▶ [Aim of the exercise]:
Rewrite the paragraph of the media release below that begins "The news about the planned deportation" as a shorter paragraph that keeps its main facts.

▶ [Text for analysis]:
★ ★ ★
Heads should roll in DIMIA over deportation of 104-year-old

Project SafeCom Inc.
P.O. Box 364
Narrogin
Western Australia 6312
Phone: 0417 090 130
Web: https://www.safecom.org.au/

Heads should roll in DIMIA over deportation of 104-year-old

Media Release
Wednesday February 23 2005 7:45am WST
For Immediate Release
No Embargoes

"The deportation of a 104-year-old Chinese woman should be ample reason for an extension of the planned Cornelia Rau inquiry, and an inquiry into the workings, use and misuse of departmental regulations, and immediate sackings of those who authorise the workings of DIMIA", WA based refugee lobby group Project SafeCom said today.

"The news about the planned deportation of Mrs Cui Yu Hu was reported by the Melbourne Age this morning, and the plans follow expressions of outrage by fruit growers last week over the entry without notice, questions or police or court permission on their properties by compliance teams of DIMIA, unaccompanied by Federal police or without authorised search warrants, but where instead, when questioned by the property owner, DIMIA officers pulled out a notebook out of their pockets and proceeded to write out their own "home made" warrants on the spot."

"The Department of Immigration's Compliance Branch has become John Howard's own Mafia gang, and as the Cornelia Rau affair brought to light, its officers are at no stage scrutinized by the courts or seem to ask or need any outside authorisations about its operations, even if people are locked away in secret."

"When John Howard at the time of TAMPA unlawfully used the Defence Signals Directorate and its spy facilities to eavesdrop on communications of the Norwegian government and on lawyers acting for the TAMPA asylum seekers, he set a standard that includes corruption and a status of zero checks and authorisations by outsiders or arbiters. And since that time DIMIA has increasingly acted happily within the same realm of Gestapo-style self-authorisation."
★ ★ ★
▶ [Entries supplied]:

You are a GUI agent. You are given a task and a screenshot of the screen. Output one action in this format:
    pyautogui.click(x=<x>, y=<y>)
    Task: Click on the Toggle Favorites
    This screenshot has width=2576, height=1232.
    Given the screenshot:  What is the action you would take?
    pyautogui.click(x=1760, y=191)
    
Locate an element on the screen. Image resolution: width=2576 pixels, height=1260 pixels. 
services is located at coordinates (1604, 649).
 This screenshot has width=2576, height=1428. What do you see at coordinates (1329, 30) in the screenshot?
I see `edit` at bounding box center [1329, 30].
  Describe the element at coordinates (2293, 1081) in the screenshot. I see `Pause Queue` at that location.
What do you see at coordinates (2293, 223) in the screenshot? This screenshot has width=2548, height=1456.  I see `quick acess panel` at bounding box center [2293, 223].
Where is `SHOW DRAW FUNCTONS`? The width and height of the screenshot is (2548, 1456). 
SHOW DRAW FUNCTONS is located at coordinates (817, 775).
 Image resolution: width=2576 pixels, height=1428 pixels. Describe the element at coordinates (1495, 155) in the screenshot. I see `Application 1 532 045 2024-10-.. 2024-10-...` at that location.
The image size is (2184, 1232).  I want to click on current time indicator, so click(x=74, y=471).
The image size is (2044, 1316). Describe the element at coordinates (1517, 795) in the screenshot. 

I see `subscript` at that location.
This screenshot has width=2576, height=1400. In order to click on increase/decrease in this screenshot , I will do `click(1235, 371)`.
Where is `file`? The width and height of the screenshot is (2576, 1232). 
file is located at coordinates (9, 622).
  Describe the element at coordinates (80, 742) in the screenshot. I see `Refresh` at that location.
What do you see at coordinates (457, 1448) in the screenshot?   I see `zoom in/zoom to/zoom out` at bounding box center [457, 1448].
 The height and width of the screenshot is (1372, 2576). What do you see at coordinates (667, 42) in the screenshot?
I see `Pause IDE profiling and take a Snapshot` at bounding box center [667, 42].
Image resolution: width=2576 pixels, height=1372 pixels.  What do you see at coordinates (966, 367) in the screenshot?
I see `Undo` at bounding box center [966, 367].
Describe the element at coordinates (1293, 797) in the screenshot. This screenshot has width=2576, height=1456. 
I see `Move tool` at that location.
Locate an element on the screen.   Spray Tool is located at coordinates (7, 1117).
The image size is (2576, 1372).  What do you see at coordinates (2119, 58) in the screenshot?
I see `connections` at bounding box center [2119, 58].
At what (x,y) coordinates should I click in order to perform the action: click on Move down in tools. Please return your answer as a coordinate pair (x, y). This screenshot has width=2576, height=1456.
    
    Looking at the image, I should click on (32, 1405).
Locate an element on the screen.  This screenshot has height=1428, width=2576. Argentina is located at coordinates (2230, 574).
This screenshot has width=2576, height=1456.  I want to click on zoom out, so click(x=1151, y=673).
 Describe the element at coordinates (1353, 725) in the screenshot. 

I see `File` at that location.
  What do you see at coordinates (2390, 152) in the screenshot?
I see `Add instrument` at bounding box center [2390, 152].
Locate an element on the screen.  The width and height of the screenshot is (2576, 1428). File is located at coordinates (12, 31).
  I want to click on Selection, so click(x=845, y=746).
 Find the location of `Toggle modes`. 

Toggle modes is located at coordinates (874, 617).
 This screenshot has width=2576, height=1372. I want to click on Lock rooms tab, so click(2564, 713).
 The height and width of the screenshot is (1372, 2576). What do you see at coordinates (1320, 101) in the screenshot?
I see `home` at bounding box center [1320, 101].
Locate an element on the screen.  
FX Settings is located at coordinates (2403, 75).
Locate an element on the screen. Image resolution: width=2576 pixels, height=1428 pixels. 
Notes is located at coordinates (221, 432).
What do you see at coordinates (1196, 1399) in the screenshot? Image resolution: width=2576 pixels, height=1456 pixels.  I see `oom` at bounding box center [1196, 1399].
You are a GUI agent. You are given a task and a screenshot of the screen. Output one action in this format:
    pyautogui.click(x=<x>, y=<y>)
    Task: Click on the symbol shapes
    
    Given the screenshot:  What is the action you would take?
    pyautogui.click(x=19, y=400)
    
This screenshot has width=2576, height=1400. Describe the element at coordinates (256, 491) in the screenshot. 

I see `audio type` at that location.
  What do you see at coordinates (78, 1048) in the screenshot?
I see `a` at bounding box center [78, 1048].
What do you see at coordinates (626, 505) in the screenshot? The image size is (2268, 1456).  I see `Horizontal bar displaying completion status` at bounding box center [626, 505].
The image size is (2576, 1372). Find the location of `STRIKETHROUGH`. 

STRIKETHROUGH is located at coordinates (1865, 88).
★ ★ ★
▶ [Worked solution]:
The Melbourne Age reported this morning on the planned deportation of Mrs Cui Yu Hu. The plans follow outrage from fruit growers last week after DIMIA compliance teams entered their properties without notice, questions, or police or court permission. The teams had no Federal police with them and no authorized search warrants. When property owners questioned them, DIMIA officers took notebooks from their pockets and wrote their own "home made" warrants on the spot.